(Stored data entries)
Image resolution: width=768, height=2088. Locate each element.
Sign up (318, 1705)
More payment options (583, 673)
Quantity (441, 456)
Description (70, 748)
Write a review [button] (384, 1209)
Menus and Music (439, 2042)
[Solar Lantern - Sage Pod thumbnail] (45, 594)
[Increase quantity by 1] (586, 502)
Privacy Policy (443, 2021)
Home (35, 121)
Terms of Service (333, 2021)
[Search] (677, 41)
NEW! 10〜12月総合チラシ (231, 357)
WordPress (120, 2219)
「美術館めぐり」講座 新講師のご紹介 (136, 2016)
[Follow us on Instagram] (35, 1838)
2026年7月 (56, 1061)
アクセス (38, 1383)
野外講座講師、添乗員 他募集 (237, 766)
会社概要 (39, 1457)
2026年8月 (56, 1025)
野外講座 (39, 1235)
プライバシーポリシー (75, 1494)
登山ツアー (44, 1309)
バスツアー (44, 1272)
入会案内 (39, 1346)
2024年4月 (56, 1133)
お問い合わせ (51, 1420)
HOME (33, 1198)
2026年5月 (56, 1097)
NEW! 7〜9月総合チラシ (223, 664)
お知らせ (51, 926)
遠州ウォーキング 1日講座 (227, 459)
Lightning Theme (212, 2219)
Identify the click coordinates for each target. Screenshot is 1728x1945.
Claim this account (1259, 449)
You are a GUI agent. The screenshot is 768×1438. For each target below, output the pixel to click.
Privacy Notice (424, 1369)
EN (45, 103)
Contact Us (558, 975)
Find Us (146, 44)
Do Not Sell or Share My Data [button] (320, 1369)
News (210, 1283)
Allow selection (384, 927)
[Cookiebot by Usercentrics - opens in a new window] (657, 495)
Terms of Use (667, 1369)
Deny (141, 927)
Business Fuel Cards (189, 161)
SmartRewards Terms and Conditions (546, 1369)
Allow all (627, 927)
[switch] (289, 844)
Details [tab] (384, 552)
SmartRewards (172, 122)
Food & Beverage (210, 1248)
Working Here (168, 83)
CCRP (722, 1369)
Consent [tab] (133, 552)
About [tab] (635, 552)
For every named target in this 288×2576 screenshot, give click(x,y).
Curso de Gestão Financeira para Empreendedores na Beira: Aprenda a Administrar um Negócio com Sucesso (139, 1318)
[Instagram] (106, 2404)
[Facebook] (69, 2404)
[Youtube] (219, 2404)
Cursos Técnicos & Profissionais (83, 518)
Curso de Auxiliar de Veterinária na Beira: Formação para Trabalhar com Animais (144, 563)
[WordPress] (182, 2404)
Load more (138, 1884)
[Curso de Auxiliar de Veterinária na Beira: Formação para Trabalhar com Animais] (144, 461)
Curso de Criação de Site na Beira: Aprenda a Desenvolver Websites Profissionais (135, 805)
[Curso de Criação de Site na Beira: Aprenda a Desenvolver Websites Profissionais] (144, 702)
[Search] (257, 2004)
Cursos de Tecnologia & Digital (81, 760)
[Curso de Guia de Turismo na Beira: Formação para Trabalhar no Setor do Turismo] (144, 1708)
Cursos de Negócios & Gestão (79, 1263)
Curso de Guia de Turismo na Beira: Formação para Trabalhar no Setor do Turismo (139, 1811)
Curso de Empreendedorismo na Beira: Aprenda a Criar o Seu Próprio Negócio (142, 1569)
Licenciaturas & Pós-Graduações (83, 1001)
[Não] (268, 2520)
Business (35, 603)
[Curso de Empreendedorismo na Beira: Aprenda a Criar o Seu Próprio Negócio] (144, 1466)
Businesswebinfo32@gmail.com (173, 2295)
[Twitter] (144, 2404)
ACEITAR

### What is needed
Please make an exact copy of the lines above from the line with "[Follow us on Instagram] (35, 1838)" through the line with "Find Us (146, 44)", both ends included.

### Answer area
[Follow us on Instagram] (35, 1838)
2026年7月 (56, 1061)
アクセス (38, 1383)
野外講座講師、添乗員 他募集 (237, 766)
会社概要 (39, 1457)
2026年8月 (56, 1025)
野外講座 (39, 1235)
プライバシーポリシー (75, 1494)
登山ツアー (44, 1309)
バスツアー (44, 1272)
入会案内 (39, 1346)
2024年4月 (56, 1133)
お問い合わせ (51, 1420)
HOME (33, 1198)
2026年5月 (56, 1097)
NEW! 7〜9月総合チラシ (223, 664)
お知らせ (51, 926)
遠州ウォーキング 1日講座 (227, 459)
Lightning Theme (212, 2219)
Identify the click coordinates for each target. Screenshot is 1728x1945.
Claim this account (1259, 449)
You are a GUI agent. The screenshot is 768×1438. For each target below, output the pixel to click.
Privacy Notice (424, 1369)
EN (45, 103)
Contact Us (558, 975)
Find Us (146, 44)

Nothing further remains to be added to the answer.